• _Work task_
For each line below that contains the string "станки", copy that line.

• _Given information_
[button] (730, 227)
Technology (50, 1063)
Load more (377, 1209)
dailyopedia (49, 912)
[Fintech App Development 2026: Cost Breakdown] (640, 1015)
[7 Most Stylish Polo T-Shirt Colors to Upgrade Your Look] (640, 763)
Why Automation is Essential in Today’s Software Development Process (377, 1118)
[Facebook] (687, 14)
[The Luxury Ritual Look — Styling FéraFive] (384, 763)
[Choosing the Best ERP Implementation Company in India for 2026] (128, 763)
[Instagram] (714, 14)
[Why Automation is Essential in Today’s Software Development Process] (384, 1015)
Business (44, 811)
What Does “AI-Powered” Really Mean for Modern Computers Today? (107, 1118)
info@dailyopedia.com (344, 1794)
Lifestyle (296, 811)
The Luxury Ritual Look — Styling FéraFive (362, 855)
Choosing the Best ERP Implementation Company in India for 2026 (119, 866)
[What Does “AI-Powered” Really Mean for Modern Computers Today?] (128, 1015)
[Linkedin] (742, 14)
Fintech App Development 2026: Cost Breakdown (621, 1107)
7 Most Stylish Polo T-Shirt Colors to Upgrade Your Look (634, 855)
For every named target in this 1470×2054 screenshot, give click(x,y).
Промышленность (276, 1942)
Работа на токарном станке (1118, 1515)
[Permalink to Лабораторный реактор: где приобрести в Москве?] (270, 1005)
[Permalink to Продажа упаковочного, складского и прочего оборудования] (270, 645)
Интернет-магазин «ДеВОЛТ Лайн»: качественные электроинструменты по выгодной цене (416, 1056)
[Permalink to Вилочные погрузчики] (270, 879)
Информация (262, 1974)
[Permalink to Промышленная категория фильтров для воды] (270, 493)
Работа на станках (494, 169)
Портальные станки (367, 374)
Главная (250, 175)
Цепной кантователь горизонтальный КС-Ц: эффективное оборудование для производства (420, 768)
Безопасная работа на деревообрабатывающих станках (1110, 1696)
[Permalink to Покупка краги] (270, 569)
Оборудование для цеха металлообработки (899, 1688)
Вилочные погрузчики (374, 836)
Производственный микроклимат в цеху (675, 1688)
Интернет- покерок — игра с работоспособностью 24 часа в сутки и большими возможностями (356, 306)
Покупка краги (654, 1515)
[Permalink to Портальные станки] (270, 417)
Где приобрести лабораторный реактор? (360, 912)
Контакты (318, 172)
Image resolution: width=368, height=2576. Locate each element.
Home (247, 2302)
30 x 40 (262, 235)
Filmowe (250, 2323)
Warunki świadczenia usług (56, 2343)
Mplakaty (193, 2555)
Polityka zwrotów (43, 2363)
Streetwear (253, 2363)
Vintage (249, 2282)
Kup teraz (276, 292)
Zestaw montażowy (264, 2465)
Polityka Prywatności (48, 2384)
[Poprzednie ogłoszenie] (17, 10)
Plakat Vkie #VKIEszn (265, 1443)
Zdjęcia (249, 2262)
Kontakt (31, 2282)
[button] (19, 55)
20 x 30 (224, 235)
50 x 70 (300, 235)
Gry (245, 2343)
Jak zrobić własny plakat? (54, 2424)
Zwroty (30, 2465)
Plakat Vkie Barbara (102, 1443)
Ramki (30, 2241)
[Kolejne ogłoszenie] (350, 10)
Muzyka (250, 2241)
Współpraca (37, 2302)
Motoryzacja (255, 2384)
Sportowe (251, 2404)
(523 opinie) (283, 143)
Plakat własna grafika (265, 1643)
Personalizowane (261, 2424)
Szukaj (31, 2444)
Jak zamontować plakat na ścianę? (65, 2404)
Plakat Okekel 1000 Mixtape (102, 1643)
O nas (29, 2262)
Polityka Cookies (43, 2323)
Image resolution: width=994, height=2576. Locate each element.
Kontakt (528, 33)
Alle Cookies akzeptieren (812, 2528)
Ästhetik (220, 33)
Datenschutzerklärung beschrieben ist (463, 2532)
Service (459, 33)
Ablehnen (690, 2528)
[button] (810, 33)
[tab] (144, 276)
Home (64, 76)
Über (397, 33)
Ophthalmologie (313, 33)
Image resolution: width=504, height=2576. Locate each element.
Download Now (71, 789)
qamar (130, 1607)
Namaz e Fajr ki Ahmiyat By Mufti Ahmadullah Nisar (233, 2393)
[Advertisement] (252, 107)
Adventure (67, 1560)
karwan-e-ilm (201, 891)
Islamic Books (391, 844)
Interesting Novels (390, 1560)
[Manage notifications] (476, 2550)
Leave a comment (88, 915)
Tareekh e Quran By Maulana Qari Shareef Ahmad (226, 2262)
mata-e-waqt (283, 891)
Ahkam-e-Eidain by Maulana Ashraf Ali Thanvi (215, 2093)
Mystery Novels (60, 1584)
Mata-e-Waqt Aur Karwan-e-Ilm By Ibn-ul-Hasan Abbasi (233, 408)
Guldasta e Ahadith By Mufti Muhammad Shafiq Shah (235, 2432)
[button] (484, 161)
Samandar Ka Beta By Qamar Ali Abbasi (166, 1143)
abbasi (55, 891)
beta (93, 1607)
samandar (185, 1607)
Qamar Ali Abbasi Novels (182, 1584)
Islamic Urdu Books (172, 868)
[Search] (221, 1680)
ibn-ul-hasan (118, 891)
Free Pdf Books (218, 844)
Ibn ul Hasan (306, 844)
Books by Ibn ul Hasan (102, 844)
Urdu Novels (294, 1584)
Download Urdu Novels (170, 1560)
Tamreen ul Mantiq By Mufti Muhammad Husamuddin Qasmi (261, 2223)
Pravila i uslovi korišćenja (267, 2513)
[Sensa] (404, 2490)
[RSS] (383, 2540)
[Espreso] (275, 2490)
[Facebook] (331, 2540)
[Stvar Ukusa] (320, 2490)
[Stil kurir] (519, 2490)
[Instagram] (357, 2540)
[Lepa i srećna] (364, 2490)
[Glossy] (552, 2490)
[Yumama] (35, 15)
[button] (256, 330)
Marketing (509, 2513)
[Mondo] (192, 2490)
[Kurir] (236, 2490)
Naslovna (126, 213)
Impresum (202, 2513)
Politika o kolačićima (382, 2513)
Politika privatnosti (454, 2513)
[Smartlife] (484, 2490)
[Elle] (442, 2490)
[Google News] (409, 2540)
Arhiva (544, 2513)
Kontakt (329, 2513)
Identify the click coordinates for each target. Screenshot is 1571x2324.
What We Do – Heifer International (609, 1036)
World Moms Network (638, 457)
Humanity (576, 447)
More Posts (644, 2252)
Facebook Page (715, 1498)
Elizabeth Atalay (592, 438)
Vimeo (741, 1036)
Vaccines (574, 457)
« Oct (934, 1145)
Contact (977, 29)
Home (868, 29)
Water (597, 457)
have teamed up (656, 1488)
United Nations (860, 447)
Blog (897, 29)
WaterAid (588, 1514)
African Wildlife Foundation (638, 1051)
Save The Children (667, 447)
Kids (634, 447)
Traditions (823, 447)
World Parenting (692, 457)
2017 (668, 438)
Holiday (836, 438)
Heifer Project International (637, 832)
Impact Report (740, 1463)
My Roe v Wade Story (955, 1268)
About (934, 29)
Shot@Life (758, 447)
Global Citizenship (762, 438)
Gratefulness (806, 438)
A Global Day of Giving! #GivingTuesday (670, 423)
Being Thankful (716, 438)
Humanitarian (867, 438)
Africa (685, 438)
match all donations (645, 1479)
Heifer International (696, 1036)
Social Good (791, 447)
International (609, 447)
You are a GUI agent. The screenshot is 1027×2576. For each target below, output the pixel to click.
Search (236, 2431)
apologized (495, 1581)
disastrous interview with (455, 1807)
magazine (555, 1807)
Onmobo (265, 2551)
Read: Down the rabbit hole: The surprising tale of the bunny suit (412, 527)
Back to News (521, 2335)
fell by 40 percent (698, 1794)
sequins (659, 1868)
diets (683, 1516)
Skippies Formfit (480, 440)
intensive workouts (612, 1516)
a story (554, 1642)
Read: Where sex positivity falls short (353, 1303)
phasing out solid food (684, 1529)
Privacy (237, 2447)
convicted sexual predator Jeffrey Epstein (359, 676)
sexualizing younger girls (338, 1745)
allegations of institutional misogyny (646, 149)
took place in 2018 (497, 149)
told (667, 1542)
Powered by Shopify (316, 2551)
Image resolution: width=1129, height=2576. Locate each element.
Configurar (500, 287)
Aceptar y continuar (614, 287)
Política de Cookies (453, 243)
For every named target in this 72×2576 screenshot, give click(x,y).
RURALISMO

• _Written solution_
Портальные станки (367, 374)
[Permalink to Портальные станки] (270, 417)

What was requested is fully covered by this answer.